Direct effects of drugs on mitochondria are difficult to study; there is currently no label-free method for interrogating mitochondrial function or visualizing mitochondria in cells, and existing methods lack sensitivity. This work will explore the potential of Raman spectroscopy to measure and visualize mitochondrial uptake of drugs and their subsequent functional impact on in vitro (dopaminergic neurons, Werner’s and NPC) and in vivo (young (8 week) and old (24 week) mice) models of ageing.
Raman spectroscopy will be used to determine if existing drugs of relevance to mitigating ageing have unique spectra and to visualize mitochondria in live cells. Those results will be combined to establish co-localisation of drugs in isolated mitochondria and in live cells, and to characterize, at the single cell and bulk culture level, changes in mitochondrial function in response to drugs.

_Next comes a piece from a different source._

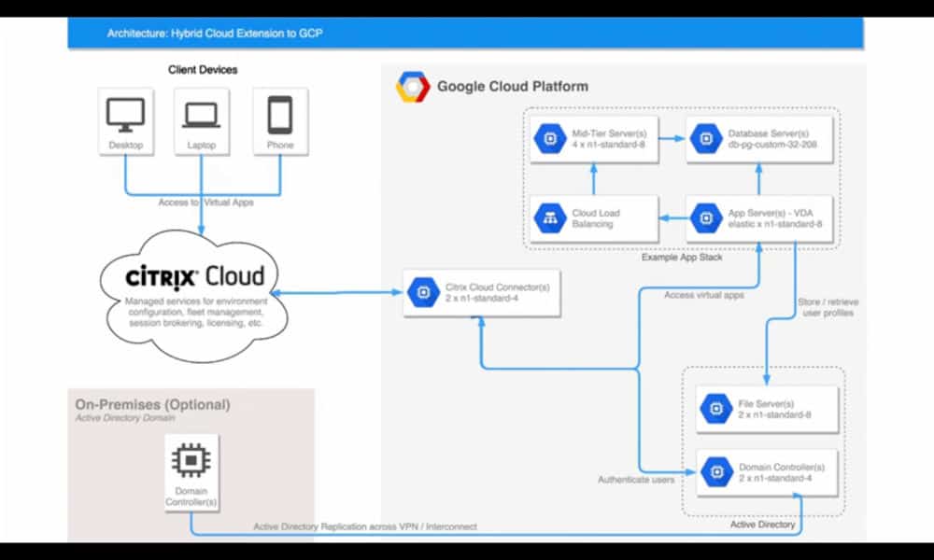This screenshot has width=934, height=560.
Task: Select the Citrix Cloud Connector icon
Action: tap(422, 292)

This work involves collaboration with an industry partner; in addition to the various scientific outputs of relevance to drug discovery, results will support the integration of Raman spectroscopy into commercially available systems for high throughput drug screens.

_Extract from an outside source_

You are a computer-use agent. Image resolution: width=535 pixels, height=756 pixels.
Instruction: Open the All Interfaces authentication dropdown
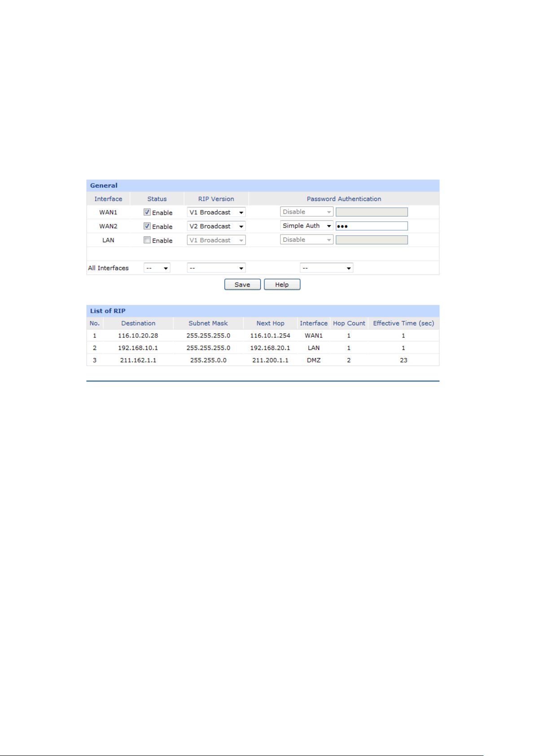[x=326, y=268]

*Note: The subset of existing drugs of relevance to mitigating ageing included in this study:
Rapamycin, Nicotinamide, Ursodeoxycholic Acid, Curcumin, NBS037 (MT) (Novintum Biotech GmbH compound), Doxycycline (MT), Urolitherin A, Tanganil[N-acetyl-dl-leucine], Reservatrol, Bezafibrate, Metformin/Phenformin, Quercitin, Coenzyme Q10, Valproic acid, Honokiol
(‘MT’ indicates the drug is known to directly target mitochondria; the other compounds affect mitochondrial function but mitochondrial localization is unconfirmed.)